■ **WHAT YOU NEED TO DO**
Convert every line of the rows below into a Markdown table with the columns "Line" and "Text", numbering each line in order and skipping any blank lines. Do not include the pictures.

■ **RECORDS SHOWN**

>>>

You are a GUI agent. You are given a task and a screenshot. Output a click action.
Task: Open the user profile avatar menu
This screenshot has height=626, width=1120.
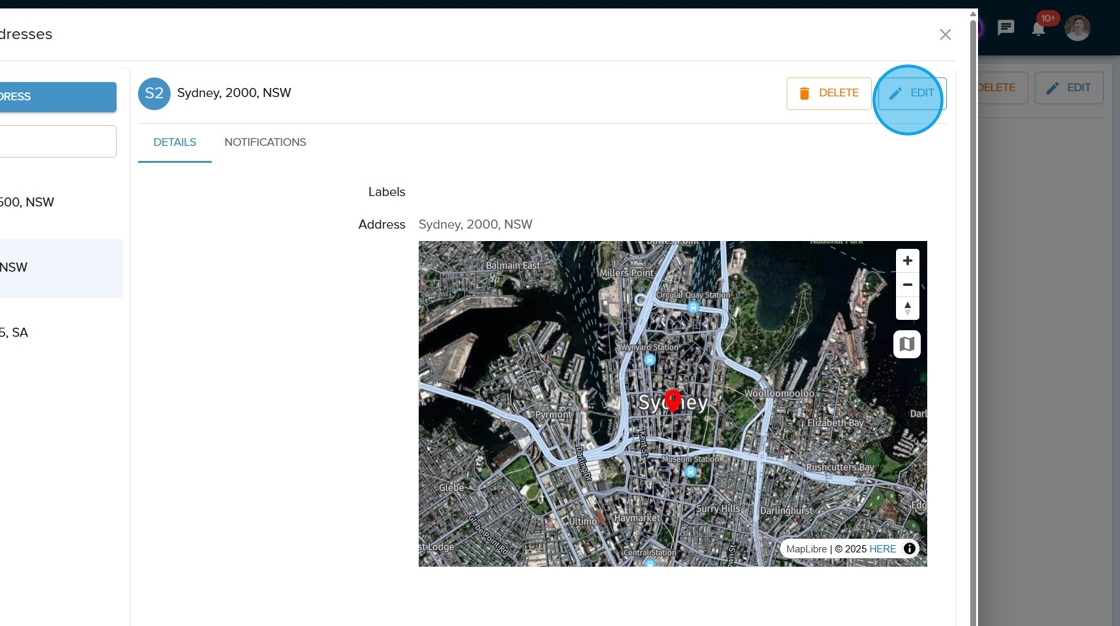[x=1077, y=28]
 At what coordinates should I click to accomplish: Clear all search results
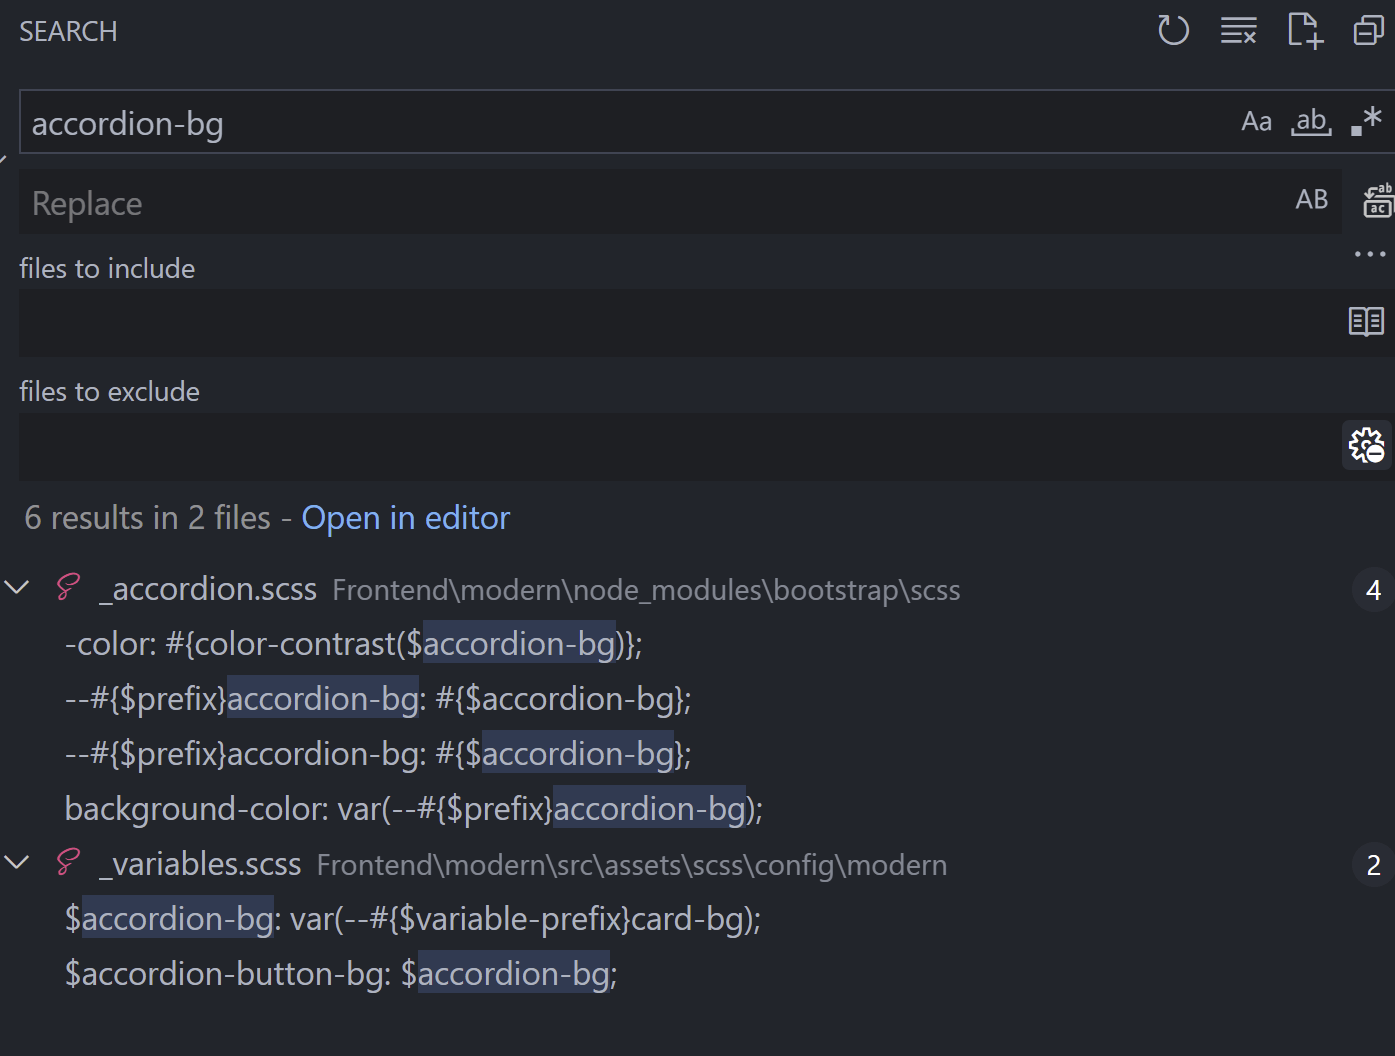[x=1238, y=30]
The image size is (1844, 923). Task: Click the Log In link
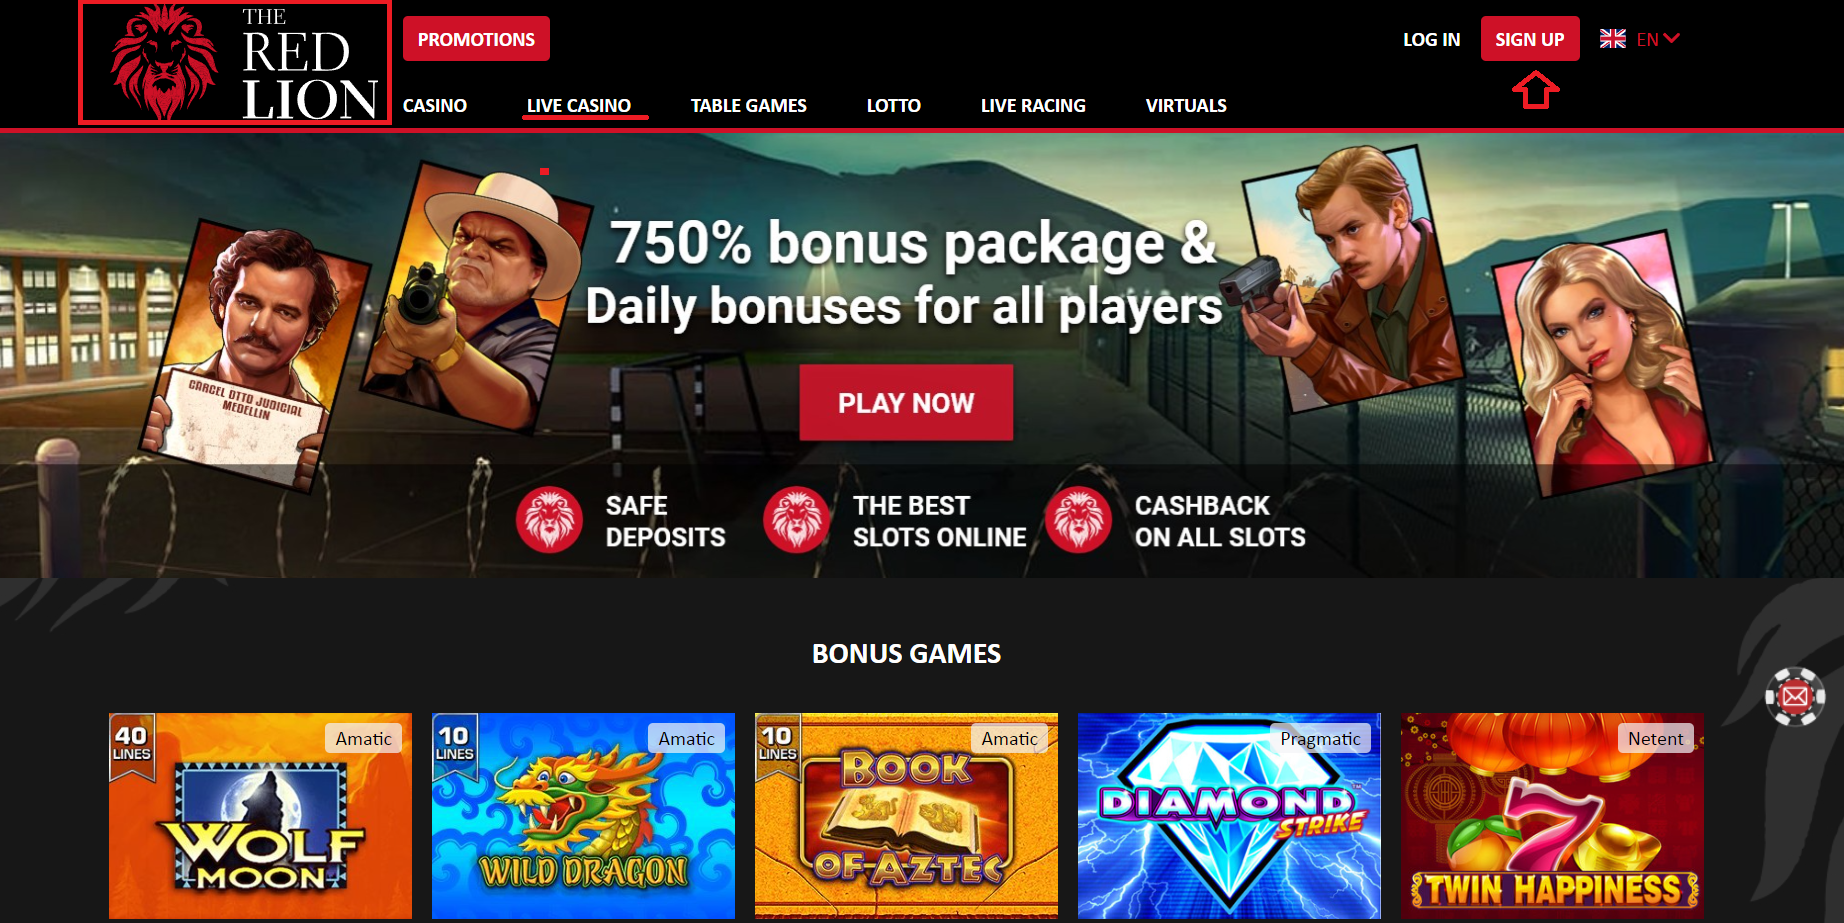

<<<

■ **RESULT BELOW**
| Line | Text |
|---|---|
| 1 | You are a GUI agent. You are given a task and a screenshot. Output a click action. |
| 2 | Task: Open the user profile avatar menu |
| 3 | This screenshot has height=626, width=1120. |
| 4 | [x=1077, y=28] |
| 5 |  At what coordinates should I click to accomplish: Clear all search results |
| 6 | [x=1238, y=30] |
| 7 | The image size is (1844, 923). Task: Click the Log In link |